Stored data:
★ ★ ★

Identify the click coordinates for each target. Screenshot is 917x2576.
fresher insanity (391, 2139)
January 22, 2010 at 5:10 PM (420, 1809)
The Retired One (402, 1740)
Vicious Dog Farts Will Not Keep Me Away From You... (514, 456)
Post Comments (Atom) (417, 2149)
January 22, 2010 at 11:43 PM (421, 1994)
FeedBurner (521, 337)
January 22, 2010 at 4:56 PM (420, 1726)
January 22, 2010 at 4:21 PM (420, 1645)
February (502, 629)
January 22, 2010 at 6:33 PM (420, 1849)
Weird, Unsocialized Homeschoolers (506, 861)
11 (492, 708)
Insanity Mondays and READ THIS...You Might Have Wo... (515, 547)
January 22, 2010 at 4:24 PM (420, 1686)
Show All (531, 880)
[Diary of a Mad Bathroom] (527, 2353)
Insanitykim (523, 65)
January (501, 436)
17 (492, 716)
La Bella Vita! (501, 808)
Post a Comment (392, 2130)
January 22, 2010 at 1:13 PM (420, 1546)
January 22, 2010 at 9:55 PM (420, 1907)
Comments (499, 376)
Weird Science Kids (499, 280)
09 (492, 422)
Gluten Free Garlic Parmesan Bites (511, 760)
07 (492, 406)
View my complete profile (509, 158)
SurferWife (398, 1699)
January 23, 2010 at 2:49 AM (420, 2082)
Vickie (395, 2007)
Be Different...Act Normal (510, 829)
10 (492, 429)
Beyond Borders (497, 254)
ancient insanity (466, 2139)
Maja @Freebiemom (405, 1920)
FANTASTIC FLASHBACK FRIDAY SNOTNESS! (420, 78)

★ ★ ★

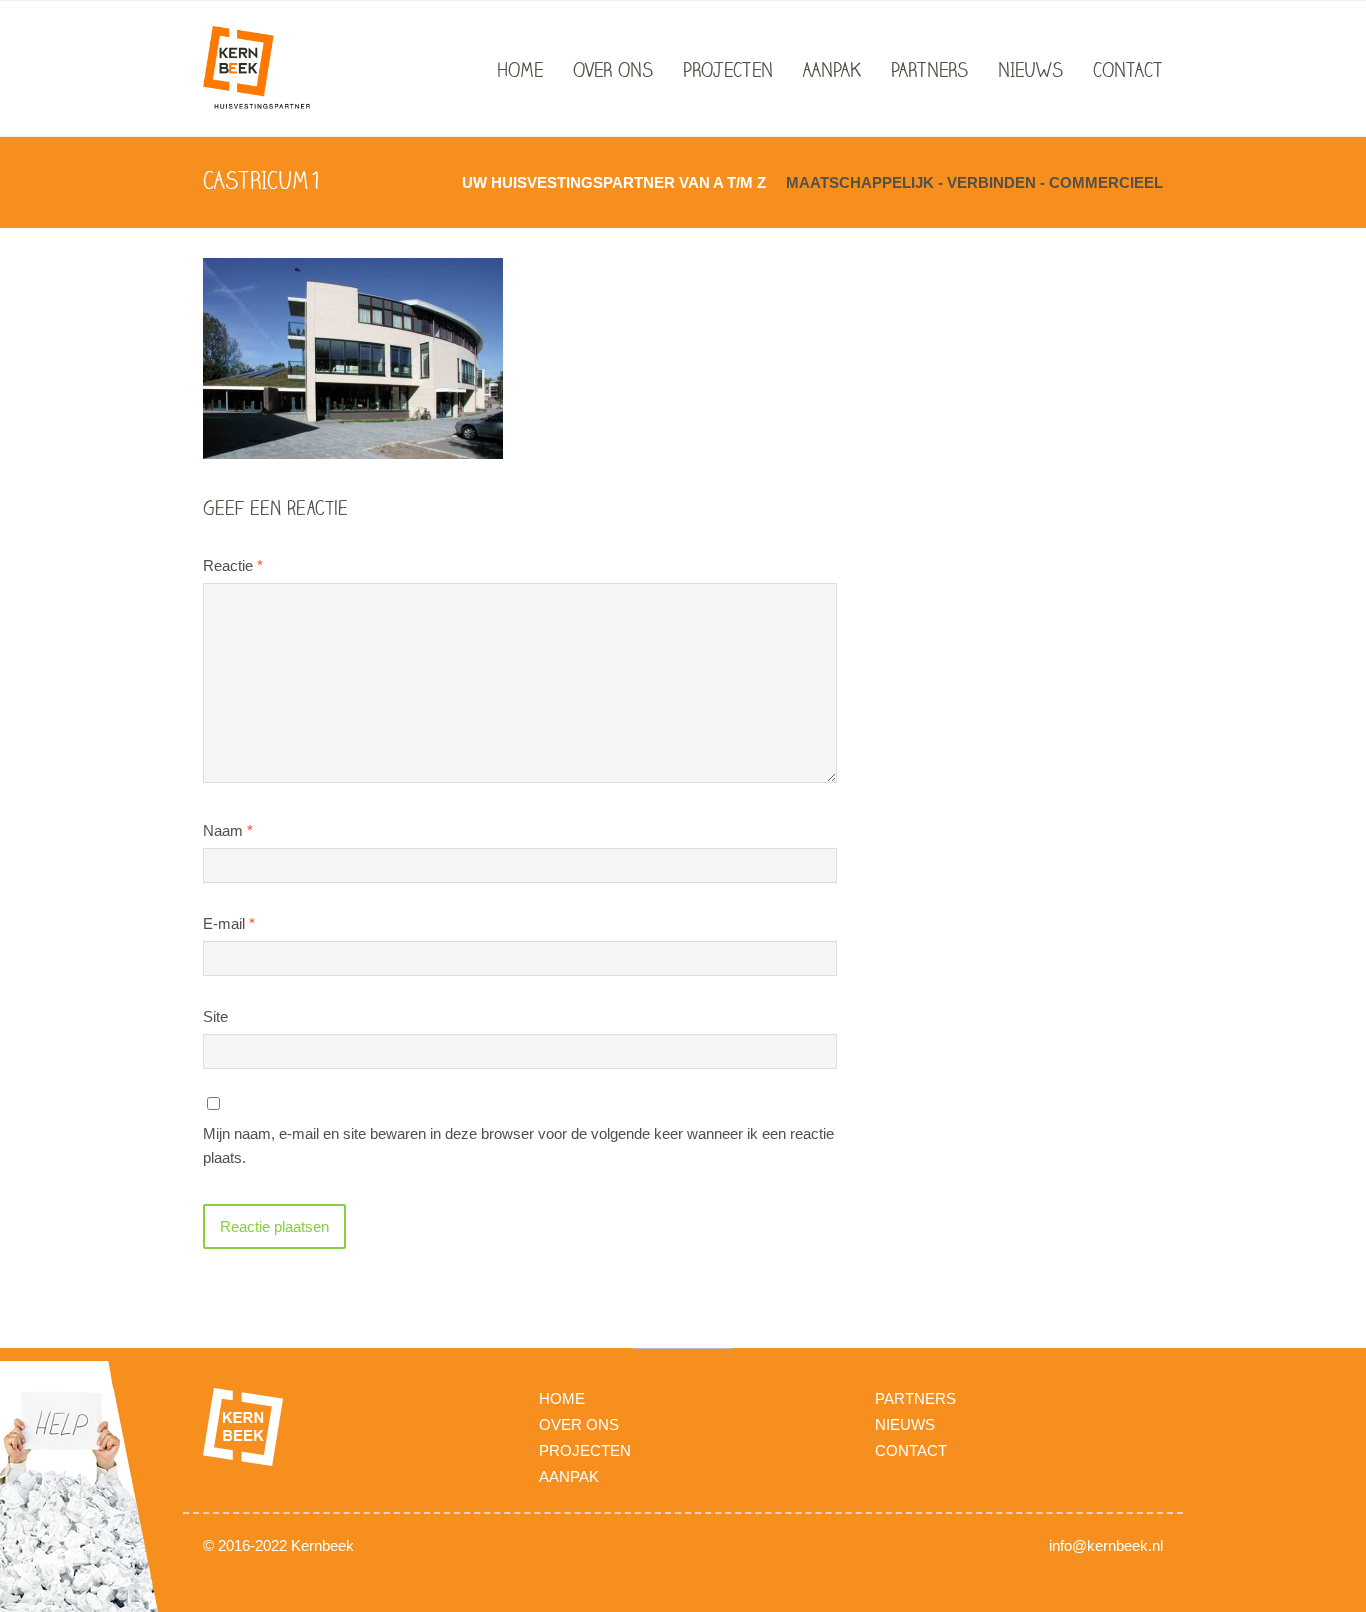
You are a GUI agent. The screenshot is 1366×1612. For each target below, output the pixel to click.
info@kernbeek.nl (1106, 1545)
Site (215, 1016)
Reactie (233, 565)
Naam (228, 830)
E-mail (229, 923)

★ ★ ★

# About this exercise
What you give back must be the stretch above, starting at the line with "Weird, Unsocialized Homeschoolers (506, 861)" and ending at the line with "Maja @Freebiemom (405, 1920)", copied exactly.

# Solution to this exercise
Weird, Unsocialized Homeschoolers (506, 861)
11 (492, 708)
Insanity Mondays and READ THIS...You Might Have Wo... (515, 547)
January 22, 2010 at 4:24 PM (420, 1686)
Show All (531, 880)
[Diary of a Mad Bathroom] (527, 2353)
Insanitykim (523, 65)
January (501, 436)
17 (492, 716)
La Bella Vita! (501, 808)
Post a Comment (392, 2130)
January 22, 2010 at 1:13 PM (420, 1546)
January 22, 2010 at 9:55 PM (420, 1907)
Comments (499, 376)
Weird Science Kids (499, 280)
09 (492, 422)
Gluten Free Garlic Parmesan Bites (511, 760)
07 (492, 406)
View my complete profile (509, 158)
SurferWife (398, 1699)
January 23, 2010 at 2:49 AM (420, 2082)
Vickie (395, 2007)
Be Different...Act Normal (510, 829)
10 (492, 429)
Beyond Borders (497, 254)
ancient insanity (466, 2139)
Maja @Freebiemom (405, 1920)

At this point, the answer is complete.